Quantity::new syntax is not zero-cost on integer base units
Given the following test code, I expect all of these functions to generate the same ASM. However, when using base units i32 and i16 (the two I have tested), the third function generates thousands more ASM instructions over the first two (which are identical).
pub fn test_i32(a: i32, b: i32) -> i32 {
let power_1 = a;
let power_2 = b;
power_1 - power_2
}
pub fn test_struct_i32(a: i32, b: i32) -> i32 {
let power_1 = uom::si::i32::Power {
dimension: core::marker::PhantomData,
units: core::marker::PhantomData,
value: a
};
let power_2 = uom::si::i32::Power {
dimension: core::marker::PhantomData,
units: core::marker::PhantomData,
value: b
};
(power_1 - power_2).value
}
pub fn test_new_i32(a: i32, b: i32) -> i32 {
let power_1 = uom::si::i32::Power::new::<uom::si::power::watt>(a);
let power_2 = uom::si::i32::Power::new::<uom::si::power::watt>(b);
(power_1 - power_2).value
}
These three functions produce the same output asm when using the f32 base type.
Cargo.toml
[dependencies.uom]
version = "0.33.0"
default-features = false
features = [
"i16", "f32", "i32",
"si"
]
$ rustc --version
rustc 1.62.1 (e092d0b6b 2022-07-16)
My guess is that the to_base call in new() isn't being optimized out even when the given unit matches the base unit.

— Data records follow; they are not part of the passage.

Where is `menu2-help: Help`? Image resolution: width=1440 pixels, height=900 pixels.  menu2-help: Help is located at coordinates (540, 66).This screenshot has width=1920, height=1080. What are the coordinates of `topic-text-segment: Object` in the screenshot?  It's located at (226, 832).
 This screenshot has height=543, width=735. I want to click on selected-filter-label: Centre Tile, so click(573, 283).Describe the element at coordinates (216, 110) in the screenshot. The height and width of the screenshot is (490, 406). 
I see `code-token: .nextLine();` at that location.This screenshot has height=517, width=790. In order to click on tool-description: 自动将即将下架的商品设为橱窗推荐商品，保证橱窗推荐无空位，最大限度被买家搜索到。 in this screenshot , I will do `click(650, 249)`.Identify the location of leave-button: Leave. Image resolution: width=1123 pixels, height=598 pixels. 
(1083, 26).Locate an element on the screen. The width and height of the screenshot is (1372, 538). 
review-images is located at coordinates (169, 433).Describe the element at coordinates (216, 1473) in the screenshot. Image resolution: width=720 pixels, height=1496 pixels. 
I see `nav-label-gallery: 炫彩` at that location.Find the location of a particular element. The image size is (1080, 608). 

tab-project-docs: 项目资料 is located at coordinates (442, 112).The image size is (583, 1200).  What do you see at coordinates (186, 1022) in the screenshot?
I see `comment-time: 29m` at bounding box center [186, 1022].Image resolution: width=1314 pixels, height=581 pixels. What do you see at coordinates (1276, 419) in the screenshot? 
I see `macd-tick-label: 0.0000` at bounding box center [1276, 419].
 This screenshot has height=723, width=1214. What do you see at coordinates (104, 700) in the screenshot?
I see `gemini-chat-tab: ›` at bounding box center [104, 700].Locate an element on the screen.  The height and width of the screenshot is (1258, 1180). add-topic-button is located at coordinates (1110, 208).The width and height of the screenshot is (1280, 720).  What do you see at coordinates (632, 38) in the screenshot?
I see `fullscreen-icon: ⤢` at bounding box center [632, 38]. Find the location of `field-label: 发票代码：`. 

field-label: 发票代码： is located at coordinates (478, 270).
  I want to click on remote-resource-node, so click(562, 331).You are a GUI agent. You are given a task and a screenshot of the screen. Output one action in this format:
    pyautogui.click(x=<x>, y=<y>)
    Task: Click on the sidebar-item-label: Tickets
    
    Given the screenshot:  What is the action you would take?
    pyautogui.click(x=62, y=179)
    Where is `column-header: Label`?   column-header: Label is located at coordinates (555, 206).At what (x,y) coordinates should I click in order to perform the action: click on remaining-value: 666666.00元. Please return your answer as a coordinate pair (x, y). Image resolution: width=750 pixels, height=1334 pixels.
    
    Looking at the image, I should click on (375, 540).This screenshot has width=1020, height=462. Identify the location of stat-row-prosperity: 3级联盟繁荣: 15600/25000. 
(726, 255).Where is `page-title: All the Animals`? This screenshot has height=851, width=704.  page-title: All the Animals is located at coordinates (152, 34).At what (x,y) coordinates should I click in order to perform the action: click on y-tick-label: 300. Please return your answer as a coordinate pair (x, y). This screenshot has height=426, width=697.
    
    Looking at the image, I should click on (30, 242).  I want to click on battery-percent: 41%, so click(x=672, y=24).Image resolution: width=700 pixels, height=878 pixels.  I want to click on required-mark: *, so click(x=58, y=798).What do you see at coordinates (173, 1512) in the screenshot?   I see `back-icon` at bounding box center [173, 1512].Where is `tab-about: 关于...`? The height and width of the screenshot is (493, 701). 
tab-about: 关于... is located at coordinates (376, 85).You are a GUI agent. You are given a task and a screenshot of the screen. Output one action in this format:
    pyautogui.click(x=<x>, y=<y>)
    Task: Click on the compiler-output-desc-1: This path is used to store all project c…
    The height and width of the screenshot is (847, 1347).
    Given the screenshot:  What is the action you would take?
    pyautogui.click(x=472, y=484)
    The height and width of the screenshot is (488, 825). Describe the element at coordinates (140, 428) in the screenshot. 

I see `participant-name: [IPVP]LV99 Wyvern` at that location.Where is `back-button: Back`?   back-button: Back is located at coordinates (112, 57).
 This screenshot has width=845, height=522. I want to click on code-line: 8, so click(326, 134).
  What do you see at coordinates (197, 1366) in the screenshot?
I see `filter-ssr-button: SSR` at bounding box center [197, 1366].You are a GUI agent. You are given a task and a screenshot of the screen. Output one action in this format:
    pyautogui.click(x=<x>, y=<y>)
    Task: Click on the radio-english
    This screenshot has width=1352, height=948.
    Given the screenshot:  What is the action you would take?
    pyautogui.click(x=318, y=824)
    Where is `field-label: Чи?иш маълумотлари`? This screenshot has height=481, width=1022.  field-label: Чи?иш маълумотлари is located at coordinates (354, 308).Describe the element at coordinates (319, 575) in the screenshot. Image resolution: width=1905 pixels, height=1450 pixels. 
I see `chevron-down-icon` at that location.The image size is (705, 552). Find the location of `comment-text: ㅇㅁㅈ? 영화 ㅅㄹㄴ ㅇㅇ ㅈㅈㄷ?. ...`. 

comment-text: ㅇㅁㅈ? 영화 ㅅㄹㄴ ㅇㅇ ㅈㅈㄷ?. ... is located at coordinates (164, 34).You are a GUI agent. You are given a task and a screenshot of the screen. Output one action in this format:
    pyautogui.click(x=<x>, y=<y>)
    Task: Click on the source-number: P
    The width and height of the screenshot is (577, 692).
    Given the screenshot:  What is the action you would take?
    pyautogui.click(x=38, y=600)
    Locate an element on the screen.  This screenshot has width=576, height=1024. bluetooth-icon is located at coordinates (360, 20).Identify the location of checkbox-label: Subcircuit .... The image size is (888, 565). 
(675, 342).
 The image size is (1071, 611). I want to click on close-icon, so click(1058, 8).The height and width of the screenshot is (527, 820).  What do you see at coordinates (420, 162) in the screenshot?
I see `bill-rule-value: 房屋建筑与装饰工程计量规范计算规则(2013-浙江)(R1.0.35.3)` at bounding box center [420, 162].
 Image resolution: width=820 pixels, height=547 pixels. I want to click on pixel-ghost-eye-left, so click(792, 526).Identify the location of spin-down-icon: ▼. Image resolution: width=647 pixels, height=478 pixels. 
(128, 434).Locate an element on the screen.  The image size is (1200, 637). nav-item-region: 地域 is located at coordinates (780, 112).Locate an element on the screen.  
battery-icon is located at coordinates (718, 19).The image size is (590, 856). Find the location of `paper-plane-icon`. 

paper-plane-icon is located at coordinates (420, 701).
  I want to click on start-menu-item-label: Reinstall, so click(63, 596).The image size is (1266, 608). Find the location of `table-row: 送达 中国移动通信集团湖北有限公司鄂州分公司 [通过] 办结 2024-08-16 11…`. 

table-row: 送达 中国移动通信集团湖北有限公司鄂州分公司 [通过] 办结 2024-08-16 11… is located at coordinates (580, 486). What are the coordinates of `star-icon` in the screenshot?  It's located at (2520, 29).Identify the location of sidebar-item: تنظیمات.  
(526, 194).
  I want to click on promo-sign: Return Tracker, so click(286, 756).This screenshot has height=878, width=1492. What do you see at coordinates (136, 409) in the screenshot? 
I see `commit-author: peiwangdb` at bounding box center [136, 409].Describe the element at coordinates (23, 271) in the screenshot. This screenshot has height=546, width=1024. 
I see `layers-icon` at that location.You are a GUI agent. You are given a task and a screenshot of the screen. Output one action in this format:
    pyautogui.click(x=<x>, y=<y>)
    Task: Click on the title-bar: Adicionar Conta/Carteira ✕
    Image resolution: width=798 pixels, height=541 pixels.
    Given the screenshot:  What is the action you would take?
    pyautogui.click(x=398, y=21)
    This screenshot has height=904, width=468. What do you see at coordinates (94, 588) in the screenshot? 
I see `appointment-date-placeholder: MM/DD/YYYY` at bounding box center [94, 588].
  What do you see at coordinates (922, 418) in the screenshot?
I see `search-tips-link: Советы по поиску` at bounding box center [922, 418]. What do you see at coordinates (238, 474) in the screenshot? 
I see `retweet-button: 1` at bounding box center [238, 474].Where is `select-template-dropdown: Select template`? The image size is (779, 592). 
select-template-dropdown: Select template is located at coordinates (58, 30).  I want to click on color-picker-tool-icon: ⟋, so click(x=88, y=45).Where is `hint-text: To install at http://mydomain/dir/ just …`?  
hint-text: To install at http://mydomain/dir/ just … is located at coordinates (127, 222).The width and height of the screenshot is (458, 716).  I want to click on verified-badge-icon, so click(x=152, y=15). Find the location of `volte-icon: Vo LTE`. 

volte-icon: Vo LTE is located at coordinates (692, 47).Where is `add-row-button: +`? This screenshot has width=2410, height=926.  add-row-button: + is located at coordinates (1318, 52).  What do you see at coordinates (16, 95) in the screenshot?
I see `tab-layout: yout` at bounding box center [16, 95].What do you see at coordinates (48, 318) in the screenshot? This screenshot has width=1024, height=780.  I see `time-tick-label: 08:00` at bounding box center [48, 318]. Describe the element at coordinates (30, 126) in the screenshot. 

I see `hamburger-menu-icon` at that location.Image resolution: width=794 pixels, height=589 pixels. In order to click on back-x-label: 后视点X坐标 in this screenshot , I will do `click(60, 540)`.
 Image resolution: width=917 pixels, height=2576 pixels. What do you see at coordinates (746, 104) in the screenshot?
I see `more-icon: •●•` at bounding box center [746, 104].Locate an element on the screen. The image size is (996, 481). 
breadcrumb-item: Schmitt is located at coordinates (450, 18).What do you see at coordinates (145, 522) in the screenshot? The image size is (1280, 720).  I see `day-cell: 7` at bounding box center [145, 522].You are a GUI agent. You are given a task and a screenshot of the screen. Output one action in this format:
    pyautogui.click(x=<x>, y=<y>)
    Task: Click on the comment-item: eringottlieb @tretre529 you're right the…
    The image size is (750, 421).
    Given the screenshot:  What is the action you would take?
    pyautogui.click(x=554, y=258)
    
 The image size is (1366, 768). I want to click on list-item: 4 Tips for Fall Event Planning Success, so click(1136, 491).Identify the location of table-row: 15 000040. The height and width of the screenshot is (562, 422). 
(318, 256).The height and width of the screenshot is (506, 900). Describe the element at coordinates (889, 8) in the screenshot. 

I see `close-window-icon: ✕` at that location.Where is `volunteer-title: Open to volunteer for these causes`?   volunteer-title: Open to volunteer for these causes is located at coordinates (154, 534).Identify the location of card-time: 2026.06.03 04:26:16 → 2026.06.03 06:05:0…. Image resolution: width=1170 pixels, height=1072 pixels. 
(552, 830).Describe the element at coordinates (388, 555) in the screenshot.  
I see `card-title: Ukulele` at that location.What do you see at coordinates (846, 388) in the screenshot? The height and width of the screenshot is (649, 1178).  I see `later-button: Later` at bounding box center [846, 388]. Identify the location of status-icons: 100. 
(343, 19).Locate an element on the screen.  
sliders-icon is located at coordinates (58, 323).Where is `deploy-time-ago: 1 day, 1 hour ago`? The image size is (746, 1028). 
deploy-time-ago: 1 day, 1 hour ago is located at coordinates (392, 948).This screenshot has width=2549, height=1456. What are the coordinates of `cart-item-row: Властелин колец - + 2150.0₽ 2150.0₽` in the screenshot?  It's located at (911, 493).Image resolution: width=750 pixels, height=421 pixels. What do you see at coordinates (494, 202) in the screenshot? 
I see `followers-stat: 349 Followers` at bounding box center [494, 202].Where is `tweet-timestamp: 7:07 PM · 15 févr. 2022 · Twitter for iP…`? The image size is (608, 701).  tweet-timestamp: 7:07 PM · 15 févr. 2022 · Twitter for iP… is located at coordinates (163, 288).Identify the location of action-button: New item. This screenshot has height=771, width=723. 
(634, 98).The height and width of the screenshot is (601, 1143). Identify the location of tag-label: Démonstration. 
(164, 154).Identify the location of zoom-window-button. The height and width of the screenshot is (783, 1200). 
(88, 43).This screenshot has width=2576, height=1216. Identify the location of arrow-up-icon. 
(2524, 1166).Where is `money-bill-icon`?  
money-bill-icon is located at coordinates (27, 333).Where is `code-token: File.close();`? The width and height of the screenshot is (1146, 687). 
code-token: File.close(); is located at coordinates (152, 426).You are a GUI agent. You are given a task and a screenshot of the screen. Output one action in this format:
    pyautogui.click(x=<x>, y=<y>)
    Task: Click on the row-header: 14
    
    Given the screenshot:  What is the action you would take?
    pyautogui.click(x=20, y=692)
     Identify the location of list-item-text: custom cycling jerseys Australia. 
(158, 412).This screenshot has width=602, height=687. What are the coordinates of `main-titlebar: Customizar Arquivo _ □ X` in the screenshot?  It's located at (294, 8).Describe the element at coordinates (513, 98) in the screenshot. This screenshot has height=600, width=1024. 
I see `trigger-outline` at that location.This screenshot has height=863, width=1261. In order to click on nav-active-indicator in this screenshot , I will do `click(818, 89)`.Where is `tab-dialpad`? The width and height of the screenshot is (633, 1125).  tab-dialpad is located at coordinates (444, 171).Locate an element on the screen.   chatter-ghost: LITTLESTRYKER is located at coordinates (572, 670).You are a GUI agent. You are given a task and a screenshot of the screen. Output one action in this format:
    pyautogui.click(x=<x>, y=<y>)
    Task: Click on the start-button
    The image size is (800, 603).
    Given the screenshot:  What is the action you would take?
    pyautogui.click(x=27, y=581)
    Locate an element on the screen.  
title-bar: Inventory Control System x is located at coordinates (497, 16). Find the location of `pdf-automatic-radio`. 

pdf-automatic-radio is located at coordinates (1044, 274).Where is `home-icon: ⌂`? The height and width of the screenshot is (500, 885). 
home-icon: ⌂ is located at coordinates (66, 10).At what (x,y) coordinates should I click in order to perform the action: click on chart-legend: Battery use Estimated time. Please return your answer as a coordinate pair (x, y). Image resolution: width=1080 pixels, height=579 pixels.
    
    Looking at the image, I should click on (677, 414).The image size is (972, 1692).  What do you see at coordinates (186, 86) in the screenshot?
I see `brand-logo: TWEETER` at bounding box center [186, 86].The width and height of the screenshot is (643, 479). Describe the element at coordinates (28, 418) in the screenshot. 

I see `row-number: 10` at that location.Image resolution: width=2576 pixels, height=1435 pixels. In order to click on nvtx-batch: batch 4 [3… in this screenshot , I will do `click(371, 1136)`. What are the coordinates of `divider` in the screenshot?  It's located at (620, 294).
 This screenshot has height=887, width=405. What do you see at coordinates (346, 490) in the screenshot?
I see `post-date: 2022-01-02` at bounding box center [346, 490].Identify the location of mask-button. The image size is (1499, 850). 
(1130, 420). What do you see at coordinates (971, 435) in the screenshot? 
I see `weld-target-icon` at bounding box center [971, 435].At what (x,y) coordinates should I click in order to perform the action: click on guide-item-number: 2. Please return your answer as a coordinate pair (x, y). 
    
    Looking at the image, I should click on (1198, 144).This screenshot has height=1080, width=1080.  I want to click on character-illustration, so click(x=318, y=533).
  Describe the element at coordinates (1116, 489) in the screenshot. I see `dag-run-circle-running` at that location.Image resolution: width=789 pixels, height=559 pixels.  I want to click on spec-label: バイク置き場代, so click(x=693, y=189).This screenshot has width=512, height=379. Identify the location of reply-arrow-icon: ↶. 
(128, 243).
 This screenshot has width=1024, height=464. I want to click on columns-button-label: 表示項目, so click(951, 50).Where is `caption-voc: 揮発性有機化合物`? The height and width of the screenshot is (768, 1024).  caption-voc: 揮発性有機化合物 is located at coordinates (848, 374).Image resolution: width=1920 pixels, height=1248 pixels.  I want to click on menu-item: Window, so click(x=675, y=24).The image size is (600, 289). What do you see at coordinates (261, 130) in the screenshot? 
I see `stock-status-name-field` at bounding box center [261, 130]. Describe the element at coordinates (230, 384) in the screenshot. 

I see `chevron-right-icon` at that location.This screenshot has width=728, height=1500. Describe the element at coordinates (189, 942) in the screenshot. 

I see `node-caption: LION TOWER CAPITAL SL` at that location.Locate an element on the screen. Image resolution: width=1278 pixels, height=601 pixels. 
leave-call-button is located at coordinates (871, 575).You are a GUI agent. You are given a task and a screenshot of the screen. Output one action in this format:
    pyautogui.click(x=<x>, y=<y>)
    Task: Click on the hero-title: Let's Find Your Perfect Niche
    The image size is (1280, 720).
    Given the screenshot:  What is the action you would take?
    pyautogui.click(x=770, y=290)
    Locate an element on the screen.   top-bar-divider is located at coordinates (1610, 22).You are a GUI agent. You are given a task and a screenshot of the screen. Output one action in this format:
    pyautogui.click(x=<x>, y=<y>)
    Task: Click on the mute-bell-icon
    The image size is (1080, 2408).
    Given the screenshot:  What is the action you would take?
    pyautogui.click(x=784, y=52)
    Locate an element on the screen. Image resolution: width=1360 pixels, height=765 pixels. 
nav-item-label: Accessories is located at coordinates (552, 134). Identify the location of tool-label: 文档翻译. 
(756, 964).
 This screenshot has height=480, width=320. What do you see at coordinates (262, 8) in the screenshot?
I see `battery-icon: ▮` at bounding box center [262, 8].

Non-floating point underlying storage types haven't gotten the same attention that floating point types have. See #261 where I would like to add tests to ensure zero-cost code gets generated. At the time that issue was created code generation for f32 worked but I never tested other types.
https://github.com/iliekturtles/uom/blob/10d9679193775aae04987338a31014524bd5674d/src/quantity.rs#L208-L223
I think the same thing might also explain other behaviour that I saw (which I didn't log as an issue because I wasn't entirely confident it wasn't expected in that case):
When the autoconvert feature is enabled, Eq implementations on u16 units were also resulting in significant cost. In my application I didn't actually need autoconvert so didn't dwell on it, but I suspect to_base is the culprit there too, from a brief peek into the source.
Hmm, I have just got the same thing. I use uom in embedded calculations on ESP32. I am using i32 as a base type, and Quantity<...>::new execution was just very slow, comparing to using raw i32. I was using opt-level = 3, but it seems, that to_base was not optimized out by the compiler.